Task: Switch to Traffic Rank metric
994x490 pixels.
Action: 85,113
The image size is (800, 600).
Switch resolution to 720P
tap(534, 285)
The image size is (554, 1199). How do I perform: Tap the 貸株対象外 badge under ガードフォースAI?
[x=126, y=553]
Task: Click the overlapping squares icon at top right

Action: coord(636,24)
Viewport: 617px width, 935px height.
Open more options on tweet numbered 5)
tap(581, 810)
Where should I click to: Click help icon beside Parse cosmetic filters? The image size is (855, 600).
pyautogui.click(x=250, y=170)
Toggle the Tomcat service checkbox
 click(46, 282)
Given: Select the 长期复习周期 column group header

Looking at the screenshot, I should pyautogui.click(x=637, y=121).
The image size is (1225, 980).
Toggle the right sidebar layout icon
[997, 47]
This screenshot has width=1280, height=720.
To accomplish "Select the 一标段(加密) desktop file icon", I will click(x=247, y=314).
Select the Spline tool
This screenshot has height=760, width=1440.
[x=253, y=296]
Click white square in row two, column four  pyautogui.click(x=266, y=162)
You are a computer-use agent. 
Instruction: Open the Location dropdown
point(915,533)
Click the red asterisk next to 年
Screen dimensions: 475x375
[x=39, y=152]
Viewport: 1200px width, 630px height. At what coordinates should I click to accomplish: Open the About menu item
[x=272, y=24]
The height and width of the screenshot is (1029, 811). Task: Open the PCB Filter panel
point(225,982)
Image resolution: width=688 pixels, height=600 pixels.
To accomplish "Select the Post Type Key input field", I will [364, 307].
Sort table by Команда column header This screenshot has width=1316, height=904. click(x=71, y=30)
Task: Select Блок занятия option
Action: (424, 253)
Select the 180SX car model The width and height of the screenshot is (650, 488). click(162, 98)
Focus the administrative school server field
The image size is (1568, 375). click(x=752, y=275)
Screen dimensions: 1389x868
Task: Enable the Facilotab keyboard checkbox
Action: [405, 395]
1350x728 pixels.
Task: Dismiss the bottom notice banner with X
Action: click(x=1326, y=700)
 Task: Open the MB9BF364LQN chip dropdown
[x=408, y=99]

▬▬▬▬▬▬▬▬▬▬

Exercise objective:
Each line from the line holding "Select the 180SX" through the end of the material above is to be printed exactly, both ends included, and no other line is to appear.

Response area:
Select the 180SX car model The width and height of the screenshot is (650, 488). click(162, 98)
Focus the administrative school server field
The image size is (1568, 375). click(x=752, y=275)
Screen dimensions: 1389x868
Task: Enable the Facilotab keyboard checkbox
Action: [405, 395]
1350x728 pixels.
Task: Dismiss the bottom notice banner with X
Action: click(x=1326, y=700)
 Task: Open the MB9BF364LQN chip dropdown
[x=408, y=99]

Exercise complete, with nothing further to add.